29. The battery cell of claim 28, wherein, The lithium-containing phosphate satisfies at least one of the following conditions: The volume average particle size Dv50 of the lithium phosphate satisfies: 1μm≤Dv50≤3μm; The particle size distribution span of the lithium phosphate satisfies: (Dv90-Dv10) / Dv50≤2.
6.
30. The battery cell of claim 29, wherein, The lithium-containing phosphate satisfies at least one of the following conditions: The volume average particle size Dv50 of the lithium phosphate satisfies: 2μm≤Dv50≤3μm; The particle size distribution span of the lithium phosphate satisfies: (Dv90-Dv10) / Dv50≤2.
1.
31. The battery cell of any one of claims 1-30, wherein, The compacted density P2 of the positive electrode sheet satisfies: 2.55 g / cm 3 ≤ P2 ≤ 2.8 g / cm 3 .
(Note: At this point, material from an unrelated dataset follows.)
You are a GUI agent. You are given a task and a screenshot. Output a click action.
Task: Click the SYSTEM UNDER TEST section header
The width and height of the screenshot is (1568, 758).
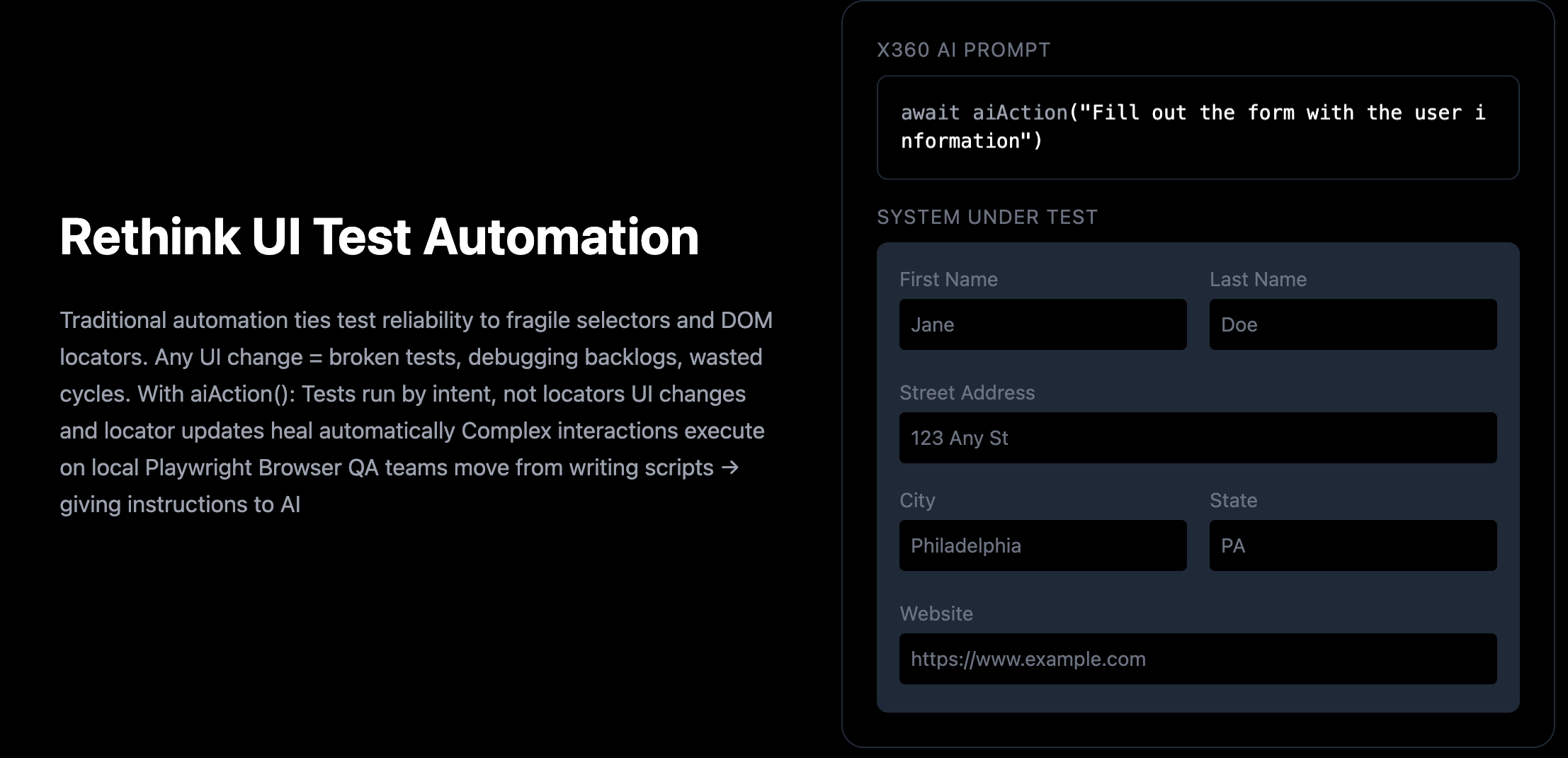(x=987, y=217)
32. The battery cell of any one of claims 1-31, wherein, The volumetric energy density of the battery cell is greater than or equal to 400Wh / L.
33. A battery device, characterized by include: Multiple battery cells according to any one of claims 1-32.
34. An electrical device, comprising: include: Multiple battery cells according to any one of claims 1-32, or battery devices according to claim 33, wherein the battery cells or battery devices are used to store or provide electrical energy.